The use of ecstasy can produce oxygen active forms, activate lipid peroxidation and also oxidative stress development (21, 22). Oxidative stress, in turn, can damage all intracellular macromolecules (glutathione, DNA, RNA, proteins, lipids, and ATP). Any change in the levels of these substances strongly affects cell viability, and many cause cell damage and death (23, 24). Various concentrations of reactive oxygen species (ROS) can be beneficial or harmful to cells and tissues. High levels of ROS induce oxidative modification of cellular macromolecules, inhibit protein function, and promote cell death (25). They have a central role in testes physiology such as sperm maturation and capacitation (26). Many studies showed that ROS in semen is an indicator of sperm quality and male fertility status (27, 28).

The present study agreed with Tian and his colleagues (29) who observed that methamphe-tamine decreased the proliferation of sperm, increased apoptosis of these cells, and disrupted mitochondrial networks.
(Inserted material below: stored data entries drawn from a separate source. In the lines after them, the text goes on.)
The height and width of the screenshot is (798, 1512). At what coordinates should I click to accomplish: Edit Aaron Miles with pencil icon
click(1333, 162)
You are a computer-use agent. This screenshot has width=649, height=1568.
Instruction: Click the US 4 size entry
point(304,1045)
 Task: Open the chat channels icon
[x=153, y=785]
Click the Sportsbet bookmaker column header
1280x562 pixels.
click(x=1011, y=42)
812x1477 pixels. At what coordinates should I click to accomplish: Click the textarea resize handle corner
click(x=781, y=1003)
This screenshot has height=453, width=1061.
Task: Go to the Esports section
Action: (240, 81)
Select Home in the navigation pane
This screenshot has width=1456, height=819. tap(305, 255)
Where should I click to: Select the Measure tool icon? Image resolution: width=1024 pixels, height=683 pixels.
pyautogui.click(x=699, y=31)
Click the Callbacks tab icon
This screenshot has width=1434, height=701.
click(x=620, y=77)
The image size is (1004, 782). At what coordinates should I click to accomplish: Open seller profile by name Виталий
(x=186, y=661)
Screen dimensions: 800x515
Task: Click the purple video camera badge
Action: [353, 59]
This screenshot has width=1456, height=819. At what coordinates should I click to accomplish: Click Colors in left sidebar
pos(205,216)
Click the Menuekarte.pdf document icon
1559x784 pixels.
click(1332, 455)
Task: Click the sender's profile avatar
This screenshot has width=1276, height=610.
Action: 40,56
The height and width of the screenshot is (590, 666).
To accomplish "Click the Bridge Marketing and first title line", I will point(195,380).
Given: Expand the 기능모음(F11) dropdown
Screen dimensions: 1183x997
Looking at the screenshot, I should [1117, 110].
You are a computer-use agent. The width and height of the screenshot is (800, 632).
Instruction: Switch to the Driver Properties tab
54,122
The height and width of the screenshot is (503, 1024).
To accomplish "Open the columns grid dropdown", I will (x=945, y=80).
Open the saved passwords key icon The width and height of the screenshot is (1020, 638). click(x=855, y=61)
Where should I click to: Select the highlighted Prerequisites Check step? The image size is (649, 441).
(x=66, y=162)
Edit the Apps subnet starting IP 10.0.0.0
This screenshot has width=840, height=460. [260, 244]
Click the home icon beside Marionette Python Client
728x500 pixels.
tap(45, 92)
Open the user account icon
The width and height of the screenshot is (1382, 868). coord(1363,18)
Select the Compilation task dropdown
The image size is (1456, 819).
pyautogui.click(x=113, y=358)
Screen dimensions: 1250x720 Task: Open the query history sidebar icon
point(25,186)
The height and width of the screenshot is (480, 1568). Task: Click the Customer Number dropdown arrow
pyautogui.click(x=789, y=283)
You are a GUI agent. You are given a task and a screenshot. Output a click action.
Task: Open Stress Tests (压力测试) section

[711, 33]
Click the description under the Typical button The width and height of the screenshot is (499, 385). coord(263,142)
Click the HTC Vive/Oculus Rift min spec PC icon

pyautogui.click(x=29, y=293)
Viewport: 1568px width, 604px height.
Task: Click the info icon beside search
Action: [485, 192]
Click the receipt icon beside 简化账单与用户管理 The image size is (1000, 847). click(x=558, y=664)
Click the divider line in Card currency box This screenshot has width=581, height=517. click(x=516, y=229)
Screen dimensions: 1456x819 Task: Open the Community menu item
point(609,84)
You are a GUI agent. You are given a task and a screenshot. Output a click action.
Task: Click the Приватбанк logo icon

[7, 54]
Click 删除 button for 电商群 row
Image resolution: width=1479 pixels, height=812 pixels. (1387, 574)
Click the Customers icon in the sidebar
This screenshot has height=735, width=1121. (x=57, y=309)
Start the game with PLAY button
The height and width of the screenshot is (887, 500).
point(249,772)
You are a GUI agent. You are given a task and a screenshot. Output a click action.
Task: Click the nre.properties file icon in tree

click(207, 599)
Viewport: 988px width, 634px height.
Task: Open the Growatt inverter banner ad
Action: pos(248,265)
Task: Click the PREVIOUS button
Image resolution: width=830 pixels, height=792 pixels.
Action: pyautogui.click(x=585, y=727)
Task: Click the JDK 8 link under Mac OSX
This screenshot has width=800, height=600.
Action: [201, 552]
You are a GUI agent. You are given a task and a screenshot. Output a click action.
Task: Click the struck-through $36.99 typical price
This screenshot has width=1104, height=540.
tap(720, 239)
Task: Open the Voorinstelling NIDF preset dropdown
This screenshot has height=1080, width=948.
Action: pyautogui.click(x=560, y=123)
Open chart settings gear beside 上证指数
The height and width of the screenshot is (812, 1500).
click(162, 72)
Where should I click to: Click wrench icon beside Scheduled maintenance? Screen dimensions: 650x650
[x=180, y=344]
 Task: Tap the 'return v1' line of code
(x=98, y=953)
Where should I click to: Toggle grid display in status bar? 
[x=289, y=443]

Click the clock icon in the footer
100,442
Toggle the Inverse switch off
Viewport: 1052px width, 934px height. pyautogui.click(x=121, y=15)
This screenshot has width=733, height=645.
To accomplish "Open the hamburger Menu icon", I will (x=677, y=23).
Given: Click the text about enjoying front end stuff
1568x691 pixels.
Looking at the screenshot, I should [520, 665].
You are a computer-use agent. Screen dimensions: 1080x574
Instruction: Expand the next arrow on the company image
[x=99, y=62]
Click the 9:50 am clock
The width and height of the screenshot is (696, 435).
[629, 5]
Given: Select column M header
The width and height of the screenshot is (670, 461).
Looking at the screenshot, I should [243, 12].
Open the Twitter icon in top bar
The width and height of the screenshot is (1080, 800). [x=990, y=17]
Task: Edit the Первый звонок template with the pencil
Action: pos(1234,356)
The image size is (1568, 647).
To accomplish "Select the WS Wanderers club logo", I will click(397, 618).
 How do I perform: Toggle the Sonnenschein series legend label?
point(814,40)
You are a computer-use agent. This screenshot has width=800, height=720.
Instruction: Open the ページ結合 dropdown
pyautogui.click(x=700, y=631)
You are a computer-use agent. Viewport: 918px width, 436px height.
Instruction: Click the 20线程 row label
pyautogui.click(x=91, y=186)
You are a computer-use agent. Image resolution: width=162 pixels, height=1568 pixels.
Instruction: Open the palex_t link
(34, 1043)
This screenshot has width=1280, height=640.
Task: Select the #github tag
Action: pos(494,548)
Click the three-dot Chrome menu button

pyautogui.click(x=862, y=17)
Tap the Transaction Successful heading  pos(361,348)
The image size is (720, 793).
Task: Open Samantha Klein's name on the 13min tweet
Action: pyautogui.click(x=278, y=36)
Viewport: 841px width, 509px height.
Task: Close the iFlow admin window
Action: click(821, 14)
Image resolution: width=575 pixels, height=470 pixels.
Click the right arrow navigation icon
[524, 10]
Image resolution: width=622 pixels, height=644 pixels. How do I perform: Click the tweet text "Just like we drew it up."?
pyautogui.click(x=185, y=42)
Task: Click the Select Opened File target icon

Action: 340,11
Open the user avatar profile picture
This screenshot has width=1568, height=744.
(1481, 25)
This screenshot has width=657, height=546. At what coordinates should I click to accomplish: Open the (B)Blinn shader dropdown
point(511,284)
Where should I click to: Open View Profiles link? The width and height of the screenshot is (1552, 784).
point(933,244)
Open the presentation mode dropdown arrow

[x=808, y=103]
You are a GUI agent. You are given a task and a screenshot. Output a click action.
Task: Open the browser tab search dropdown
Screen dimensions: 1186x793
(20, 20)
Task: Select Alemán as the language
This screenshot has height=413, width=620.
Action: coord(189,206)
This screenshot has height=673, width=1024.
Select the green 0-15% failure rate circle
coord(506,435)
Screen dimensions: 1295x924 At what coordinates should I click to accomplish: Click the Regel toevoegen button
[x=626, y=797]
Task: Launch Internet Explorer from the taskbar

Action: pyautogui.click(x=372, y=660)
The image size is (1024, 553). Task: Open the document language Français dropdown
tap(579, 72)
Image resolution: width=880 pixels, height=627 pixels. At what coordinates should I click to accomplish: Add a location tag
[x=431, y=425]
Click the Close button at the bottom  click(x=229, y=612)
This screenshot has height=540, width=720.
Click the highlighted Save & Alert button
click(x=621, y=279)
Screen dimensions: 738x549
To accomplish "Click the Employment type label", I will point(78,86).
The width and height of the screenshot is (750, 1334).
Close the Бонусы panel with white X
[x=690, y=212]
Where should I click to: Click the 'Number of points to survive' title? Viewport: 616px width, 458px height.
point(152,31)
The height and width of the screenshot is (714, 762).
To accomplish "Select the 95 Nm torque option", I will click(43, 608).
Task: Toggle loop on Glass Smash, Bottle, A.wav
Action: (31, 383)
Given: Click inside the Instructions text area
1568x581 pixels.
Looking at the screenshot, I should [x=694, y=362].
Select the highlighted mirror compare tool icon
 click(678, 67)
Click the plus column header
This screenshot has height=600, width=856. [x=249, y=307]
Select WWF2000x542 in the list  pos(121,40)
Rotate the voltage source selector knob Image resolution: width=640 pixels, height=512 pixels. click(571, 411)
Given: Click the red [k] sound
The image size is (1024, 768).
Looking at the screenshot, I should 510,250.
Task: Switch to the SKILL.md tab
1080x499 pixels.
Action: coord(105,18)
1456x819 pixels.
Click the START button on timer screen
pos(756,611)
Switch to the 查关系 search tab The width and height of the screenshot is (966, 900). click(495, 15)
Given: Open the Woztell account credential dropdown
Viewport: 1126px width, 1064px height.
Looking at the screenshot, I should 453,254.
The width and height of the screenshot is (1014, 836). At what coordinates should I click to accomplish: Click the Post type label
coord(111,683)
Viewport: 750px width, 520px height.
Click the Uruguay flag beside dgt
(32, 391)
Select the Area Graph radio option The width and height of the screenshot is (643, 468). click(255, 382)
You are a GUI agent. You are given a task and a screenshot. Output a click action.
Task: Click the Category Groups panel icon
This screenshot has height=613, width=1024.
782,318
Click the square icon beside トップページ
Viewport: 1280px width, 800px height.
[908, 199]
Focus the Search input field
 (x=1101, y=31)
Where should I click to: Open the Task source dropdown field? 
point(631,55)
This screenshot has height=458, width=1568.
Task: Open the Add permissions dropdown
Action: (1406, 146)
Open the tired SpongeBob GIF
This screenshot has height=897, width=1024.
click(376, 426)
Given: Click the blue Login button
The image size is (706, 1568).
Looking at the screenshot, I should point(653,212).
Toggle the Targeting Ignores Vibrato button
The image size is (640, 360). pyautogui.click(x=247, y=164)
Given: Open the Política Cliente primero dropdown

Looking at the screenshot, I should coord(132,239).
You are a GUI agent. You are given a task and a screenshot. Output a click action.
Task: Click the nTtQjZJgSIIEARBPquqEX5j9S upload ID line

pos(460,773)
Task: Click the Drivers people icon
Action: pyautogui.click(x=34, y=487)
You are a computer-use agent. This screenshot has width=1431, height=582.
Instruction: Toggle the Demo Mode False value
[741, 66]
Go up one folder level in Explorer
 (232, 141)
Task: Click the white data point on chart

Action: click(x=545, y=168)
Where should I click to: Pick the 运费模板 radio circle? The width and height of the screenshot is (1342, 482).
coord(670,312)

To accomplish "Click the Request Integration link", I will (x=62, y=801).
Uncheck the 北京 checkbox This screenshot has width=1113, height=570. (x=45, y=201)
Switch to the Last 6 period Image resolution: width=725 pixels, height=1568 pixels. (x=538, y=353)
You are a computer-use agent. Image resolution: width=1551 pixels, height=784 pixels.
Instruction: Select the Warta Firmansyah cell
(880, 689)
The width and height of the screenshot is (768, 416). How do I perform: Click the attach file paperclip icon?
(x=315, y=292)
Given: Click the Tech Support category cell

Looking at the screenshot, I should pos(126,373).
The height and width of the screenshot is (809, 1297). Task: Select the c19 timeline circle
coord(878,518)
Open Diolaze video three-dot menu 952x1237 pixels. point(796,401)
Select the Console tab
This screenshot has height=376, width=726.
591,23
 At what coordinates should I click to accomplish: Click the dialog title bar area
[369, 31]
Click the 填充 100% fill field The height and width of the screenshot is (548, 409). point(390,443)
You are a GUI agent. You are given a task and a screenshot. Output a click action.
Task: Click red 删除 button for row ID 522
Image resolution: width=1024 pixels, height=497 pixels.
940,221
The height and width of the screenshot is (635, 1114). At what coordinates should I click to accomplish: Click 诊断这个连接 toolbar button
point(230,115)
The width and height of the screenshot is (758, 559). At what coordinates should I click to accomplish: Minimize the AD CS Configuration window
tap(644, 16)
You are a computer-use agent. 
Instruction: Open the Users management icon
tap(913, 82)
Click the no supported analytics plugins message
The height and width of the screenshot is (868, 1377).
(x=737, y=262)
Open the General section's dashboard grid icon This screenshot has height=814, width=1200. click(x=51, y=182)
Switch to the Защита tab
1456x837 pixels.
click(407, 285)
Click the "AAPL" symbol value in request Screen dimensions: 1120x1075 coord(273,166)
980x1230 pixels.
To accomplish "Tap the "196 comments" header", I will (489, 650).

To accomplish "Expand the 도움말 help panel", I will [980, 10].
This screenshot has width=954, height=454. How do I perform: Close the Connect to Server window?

Our data also demonstrated that the injection of 200 mg/kg PTX before the administration of MDMA would decrease apoptosis and caspase-3 in testicular tissue whereas PTX injection after the administration of MDMA did not have such protective effect. PTX (1-9[5-oxohexyl]-3-7-dimethylxanthine), as a methylxan-thine phos-phodiesterase inhibitor, has been reported to stimulate sperm motility (13, 30). The beneficial effects of this drug may be due to various mechanisms such as inhibition of phosphodiester-ases, increased cAMP levels, and down-regulation of TNF-α, IL-1, IL-6, transforming growth factor-beta (TGF-β), interferon-gamma (IFN-γ), reducing super-oxide anion, and reactive oxygen species (ROS), which damage DNA (31-34). Recently, the use of PTX has been considered for its role in the improvement of sperm functions. cAMP is involved in the control of sperm motility and in the regulation of the acrosome reaction (12). Many studies have shown the beneficial effects of PTX on sperm function and positive outcomes of male factor infertility, (9-35, 36). On the contrary, there are other studies that have not shown beneficial effects of PTX on sperm function and semen parameters (37). It seems that some problems such as inadequate sample size, using different questionnaires, failure to detect confounding risk factors, poor selection of study subjects, etc. influenced study results (38). Pretreat-ment of asthenozoospermia with PTX has been shown to improve in vitro fertilization outcome (39). It is well known that PTX has protective effects on DNA. Pretreating sperm with PTX also showed less DNA damage in specific genes after heat shock treatment. PTX is also a sperm stimulator because of its antioxidant property that acts as an ROS scavenger (40). In our study, the PTX effects on apoptotic cells and caspase-3 protein activity were likely due to its antioxidant activity.

Conclusion

The results of this study indicated that abuse of methamphetamines such as MDMA can change normal seminiferous epithelium via decreased cell proliferation, increased cell death, and caspase3 activity resulting in poor fertility. These results also showed that using PTX can decrease these changes and may be an important new strategy in protection against ecstasy-related reproductive disturbances in men who have decided to quit using these materials.